> _EXERCISE GOAL_: Please recast every line of the material below as a JSON list of strings, one string per line, leaving out blank lines.

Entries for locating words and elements
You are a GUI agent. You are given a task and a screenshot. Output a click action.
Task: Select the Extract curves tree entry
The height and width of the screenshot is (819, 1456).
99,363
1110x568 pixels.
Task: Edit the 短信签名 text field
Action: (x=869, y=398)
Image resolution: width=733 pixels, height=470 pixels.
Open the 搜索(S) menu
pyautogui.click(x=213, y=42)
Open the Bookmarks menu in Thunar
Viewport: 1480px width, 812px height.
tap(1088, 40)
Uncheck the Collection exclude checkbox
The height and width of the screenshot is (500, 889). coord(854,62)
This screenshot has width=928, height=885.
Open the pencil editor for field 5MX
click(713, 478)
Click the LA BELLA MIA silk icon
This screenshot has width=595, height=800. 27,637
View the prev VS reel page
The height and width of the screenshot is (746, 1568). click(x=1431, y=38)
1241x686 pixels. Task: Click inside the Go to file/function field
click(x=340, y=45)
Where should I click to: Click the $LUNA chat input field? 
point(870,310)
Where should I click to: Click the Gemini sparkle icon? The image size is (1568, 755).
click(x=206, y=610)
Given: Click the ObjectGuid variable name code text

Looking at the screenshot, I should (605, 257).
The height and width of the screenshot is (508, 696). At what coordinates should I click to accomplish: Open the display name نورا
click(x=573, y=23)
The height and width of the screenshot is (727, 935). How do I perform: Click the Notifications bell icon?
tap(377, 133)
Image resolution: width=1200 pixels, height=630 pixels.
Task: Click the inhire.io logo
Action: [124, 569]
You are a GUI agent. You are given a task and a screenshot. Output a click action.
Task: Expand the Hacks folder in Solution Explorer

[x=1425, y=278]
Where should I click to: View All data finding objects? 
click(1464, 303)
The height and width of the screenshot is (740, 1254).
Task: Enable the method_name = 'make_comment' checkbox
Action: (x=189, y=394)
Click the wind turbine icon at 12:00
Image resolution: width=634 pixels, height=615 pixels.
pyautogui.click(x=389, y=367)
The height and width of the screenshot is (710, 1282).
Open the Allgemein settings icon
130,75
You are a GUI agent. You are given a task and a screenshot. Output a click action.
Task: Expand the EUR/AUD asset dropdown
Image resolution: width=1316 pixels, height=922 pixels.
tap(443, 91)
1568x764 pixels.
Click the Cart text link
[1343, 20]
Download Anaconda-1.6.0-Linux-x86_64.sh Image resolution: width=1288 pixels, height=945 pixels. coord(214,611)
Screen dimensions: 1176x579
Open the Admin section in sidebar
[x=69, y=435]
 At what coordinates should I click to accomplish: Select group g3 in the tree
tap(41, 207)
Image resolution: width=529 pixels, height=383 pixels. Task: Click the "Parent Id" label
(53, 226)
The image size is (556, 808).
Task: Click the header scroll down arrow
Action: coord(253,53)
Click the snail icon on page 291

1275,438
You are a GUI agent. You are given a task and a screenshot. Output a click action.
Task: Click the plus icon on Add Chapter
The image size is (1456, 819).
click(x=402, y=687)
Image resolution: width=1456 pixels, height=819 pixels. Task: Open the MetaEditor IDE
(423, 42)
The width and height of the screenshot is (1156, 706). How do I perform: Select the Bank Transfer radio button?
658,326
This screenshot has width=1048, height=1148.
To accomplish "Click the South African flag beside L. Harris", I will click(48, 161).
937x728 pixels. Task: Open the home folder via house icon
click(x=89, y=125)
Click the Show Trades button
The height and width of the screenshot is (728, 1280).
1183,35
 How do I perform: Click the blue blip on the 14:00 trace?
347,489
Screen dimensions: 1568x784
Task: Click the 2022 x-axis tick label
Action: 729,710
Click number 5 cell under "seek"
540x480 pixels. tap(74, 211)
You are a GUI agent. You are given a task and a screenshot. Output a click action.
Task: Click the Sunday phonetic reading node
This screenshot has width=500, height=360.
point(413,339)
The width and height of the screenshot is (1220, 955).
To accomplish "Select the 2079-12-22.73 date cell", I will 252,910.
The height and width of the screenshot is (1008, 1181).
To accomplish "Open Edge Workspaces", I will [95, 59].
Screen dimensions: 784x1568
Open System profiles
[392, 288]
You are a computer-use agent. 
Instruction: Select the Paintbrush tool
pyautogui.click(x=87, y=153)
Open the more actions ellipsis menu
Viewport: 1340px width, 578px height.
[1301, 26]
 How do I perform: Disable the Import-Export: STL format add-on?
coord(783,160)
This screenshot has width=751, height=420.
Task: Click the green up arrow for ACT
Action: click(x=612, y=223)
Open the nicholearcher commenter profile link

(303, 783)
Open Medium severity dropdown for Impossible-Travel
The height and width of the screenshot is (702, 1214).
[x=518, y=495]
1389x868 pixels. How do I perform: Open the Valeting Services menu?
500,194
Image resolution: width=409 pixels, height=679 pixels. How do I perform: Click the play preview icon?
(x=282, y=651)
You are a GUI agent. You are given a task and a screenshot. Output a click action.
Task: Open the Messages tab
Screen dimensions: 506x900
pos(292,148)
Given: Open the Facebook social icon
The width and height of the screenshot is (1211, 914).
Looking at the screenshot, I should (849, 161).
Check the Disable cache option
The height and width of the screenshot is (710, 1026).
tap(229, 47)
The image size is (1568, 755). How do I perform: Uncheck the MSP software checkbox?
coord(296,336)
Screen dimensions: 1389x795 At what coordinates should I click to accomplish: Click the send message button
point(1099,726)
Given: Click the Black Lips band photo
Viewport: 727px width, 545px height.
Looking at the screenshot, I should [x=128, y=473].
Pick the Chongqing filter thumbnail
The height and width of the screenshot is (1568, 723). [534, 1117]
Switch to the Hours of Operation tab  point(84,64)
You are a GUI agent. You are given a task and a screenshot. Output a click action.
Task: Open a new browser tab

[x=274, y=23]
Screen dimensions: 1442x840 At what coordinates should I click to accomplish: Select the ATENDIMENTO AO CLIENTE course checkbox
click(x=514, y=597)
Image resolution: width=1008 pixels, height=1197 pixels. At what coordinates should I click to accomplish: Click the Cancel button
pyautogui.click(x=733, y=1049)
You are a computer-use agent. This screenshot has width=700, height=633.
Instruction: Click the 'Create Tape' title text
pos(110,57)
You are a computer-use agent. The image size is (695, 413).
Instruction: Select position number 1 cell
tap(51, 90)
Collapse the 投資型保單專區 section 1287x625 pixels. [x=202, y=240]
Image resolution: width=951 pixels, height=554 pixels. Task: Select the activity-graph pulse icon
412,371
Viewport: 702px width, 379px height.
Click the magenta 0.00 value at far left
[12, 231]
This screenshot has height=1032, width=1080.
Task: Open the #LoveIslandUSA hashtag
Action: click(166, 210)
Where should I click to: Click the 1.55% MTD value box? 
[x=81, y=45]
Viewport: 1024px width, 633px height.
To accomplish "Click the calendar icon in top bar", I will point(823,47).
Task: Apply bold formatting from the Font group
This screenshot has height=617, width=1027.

> _OUTPUT OF THE TASK_:
[
  "You are a GUI agent. You are given a task and a screenshot. Output a click action.",
  "Task: Select the Extract curves tree entry",
  "The height and width of the screenshot is (819, 1456).",
  "99,363",
  "1110x568 pixels.",
  "Task: Edit the 短信签名 text field",
  "Action: (x=869, y=398)",
  "Image resolution: width=733 pixels, height=470 pixels.",
  "Open the 搜索(S) menu",
  "pyautogui.click(x=213, y=42)",
  "Open the Bookmarks menu in Thunar",
  "Viewport: 1480px width, 812px height.",
  "tap(1088, 40)",
  "Uncheck the Collection exclude checkbox",
  "The height and width of the screenshot is (500, 889). coord(854,62)",
  "This screenshot has width=928, height=885.",
  "Open the pencil editor for field 5MX",
  "click(713, 478)",
  "Click the LA BELLA MIA silk icon",
  "This screenshot has width=595, height=800. 27,637",
  "View the prev VS reel page",
  "The height and width of the screenshot is (746, 1568). click(x=1431, y=38)",
  "1241x686 pixels. Task: Click inside the Go to file/function field",
  "click(x=340, y=45)",
  "Where should I click to: Click the $LUNA chat input field? ",
  "point(870,310)",
  "Where should I click to: Click the Gemini sparkle icon? The image size is (1568, 755).",
  "click(x=206, y=610)",
  "Given: Click the ObjectGuid variable name code text",
  "Looking at the screenshot, I should (605, 257).",
  "The height and width of the screenshot is (508, 696). At what coordinates should I click to accomplish: Open the display name نورا",
  "click(x=573, y=23)",
  "The height and width of the screenshot is (727, 935). How do I perform: Click the Notifications bell icon?",
  "tap(377, 133)",
  "Image resolution: width=1200 pixels, height=630 pixels.",
  "Task: Click the inhire.io logo",
  "Action: [124, 569]",
  "You are a GUI agent. You are given a task and a screenshot. Output a click action.",
  "Task: Expand the Hacks folder in Solution Explorer",
  "[x=1425, y=278]",
  "Where should I click to: View All data finding objects? ",
  "click(1464, 303)",
  "The height and width of the screenshot is (740, 1254).",
  "Task: Enable the method_name = 'make_comment' checkbox",
  "Action: (x=189, y=394)",
  "Click the wind turbine icon at 12:00",
  "Image resolution: width=634 pixels, height=615 pixels.",
  "pyautogui.click(x=389, y=367)",
  "The height and width of the screenshot is (710, 1282).",
  "Open the Allgemein settings icon",
  "130,75",
  "You are a GUI agent. You are given a task and a screenshot. Output a click action.",
  "Task: Expand the EUR/AUD asset dropdown",
  "Image resolution: width=1316 pixels, height=922 pixels.",
  "tap(443, 91)",
  "1568x764 pixels.",
  "Click the Cart text link",
  "[1343, 20]",
  "Download Anaconda-1.6.0-Linux-x86_64.sh Image resolution: width=1288 pixels, height=945 pixels. coord(214,611)",
  "Screen dimensions: 1176x579",
  "Open the Admin section in sidebar",
  "[x=69, y=435]",
  " At what coordinates should I click to accomplish: Select group g3 in the tree",
  "tap(41, 207)",
  "Image resolution: width=529 pixels, height=383 pixels. Task: Click the \"Parent Id\" label",
  "(53, 226)",
  "The image size is (556, 808).",
  "Task: Click the header scroll down arrow",
  "Action: coord(253,53)",
  "Click the snail icon on page 291",
  "1275,438",
  "You are a GUI agent. You are given a task and a screenshot. Output a click action.",
  "Task: Click the plus icon on Add Chapter",
  "The image size is (1456, 819).",
  "click(x=402, y=687)",
  "Image resolution: width=1456 pixels, height=819 pixels. Task: Open the MetaEditor IDE",
  "(423, 42)",
  "The width and height of the screenshot is (1156, 706). How do I perform: Select the Bank Transfer radio button?",
  "658,326",
  "This screenshot has width=1048, height=1148.",
  "To accomplish \"Click the South African flag beside L. Harris\", I will click(48, 161).",
  "937x728 pixels. Task: Open the home folder via house icon",
  "click(x=89, y=125)",
  "Click the Show Trades button",
  "The height and width of the screenshot is (728, 1280).",
  "1183,35",
  " How do I perform: Click the blue blip on the 14:00 trace?",
  "347,489",
  "Screen dimensions: 1568x784",
  "Task: Click the 2022 x-axis tick label",
  "Action: 729,710",
  "Click number 5 cell under \"seek\"",
  "540x480 pixels. tap(74, 211)",
  "You are a GUI agent. You are given a task and a screenshot. Output a click action.",
  "Task: Click the Sunday phonetic reading node",
  "This screenshot has width=500, height=360.",
  "point(413,339)",
  "The width and height of the screenshot is (1220, 955).",
  "To accomplish \"Select the 2079-12-22.73 date cell\", I will 252,910.",
  "The height and width of the screenshot is (1008, 1181).",
  "To accomplish \"Open Edge Workspaces\", I will [95, 59].",
  "Screen dimensions: 784x1568",
  "Open System profiles",
  "[392, 288]",
  "You are a computer-use agent. ",
  "Instruction: Select the Paintbrush tool",
  "pyautogui.click(x=87, y=153)",
  "Open the more actions ellipsis menu",
  "Viewport: 1340px width, 578px height.",
  "[1301, 26]",
  " How do I perform: Disable the Import-Export: STL format add-on?",
  "coord(783,160)",
  "This screenshot has width=751, height=420.",
  "Task: Click the green up arrow for ACT",
  "Action: click(x=612, y=223)",
  "Open the nicholearcher commenter profile link",
  "(303, 783)",
  "Open Medium severity dropdown for Impossible-Travel",
  "The height and width of the screenshot is (702, 1214).",
  "[x=518, y=495]",
  "1389x868 pixels. How do I perform: Open the Valeting Services menu?",
  "500,194",
  "Image resolution: width=409 pixels, height=679 pixels. How do I perform: Click the play preview icon?",
  "(x=282, y=651)",
  "You are a GUI agent. You are given a task and a screenshot. Output a click action.",
  "Task: Open the Messages tab",
  "Screen dimensions: 506x900",
  "pos(292,148)",
  "Given: Open the Facebook social icon",
  "The width and height of the screenshot is (1211, 914).",
  "Looking at the screenshot, I should (849, 161).",
  "Check the Disable cache option",
  "The height and width of the screenshot is (710, 1026).",
  "tap(229, 47)",
  "The image size is (1568, 755). How do I perform: Uncheck the MSP software checkbox?",
  "coord(296,336)",
  "Screen dimensions: 1389x795 At what coordinates should I click to accomplish: Click the send message button",
  "point(1099,726)",
  "Given: Click the Black Lips band photo",
  "Viewport: 727px width, 545px height.",
  "Looking at the screenshot, I should [x=128, y=473].",
  "Pick the Chongqing filter thumbnail",
  "The height and width of the screenshot is (1568, 723). [534, 1117]",
  "Switch to the Hours of Operation tab  point(84,64)",
  "You are a GUI agent. You are given a task and a screenshot. Output a click action.",
  "Task: Open a new browser tab",
  "[x=274, y=23]",
  "Screen dimensions: 1442x840 At what coordinates should I click to accomplish: Select the ATENDIMENTO AO CLIENTE course checkbox",
  "click(x=514, y=597)",
  "Image resolution: width=1008 pixels, height=1197 pixels. At what coordinates should I click to accomplish: Click the Cancel button",
  "pyautogui.click(x=733, y=1049)",
  "You are a computer-use agent. This screenshot has width=700, height=633.",
  "Instruction: Click the 'Create Tape' title text",
  "pos(110,57)",
  "You are a computer-use agent. The image size is (695, 413).",
  "Instruction: Select position number 1 cell",
  "tap(51, 90)",
  "Collapse the 投資型保單專區 section 1287x625 pixels. [x=202, y=240]",
  "Image resolution: width=951 pixels, height=554 pixels. Task: Select the activity-graph pulse icon",
  "412,371",
  "Viewport: 702px width, 379px height.",
  "Click the magenta 0.00 value at far left",
  "[12, 231]",
  "This screenshot has height=1032, width=1080.",
  "Task: Open the #LoveIslandUSA hashtag",
  "Action: click(166, 210)",
  "Where should I click to: Click the 1.55% MTD value box? ",
  "[x=81, y=45]",
  "Viewport: 1024px width, 633px height.",
  "To accomplish \"Click the calendar icon in top bar\", I will point(823,47).",
  "Task: Apply bold formatting from the Font group",
  "This screenshot has height=617, width=1027."
]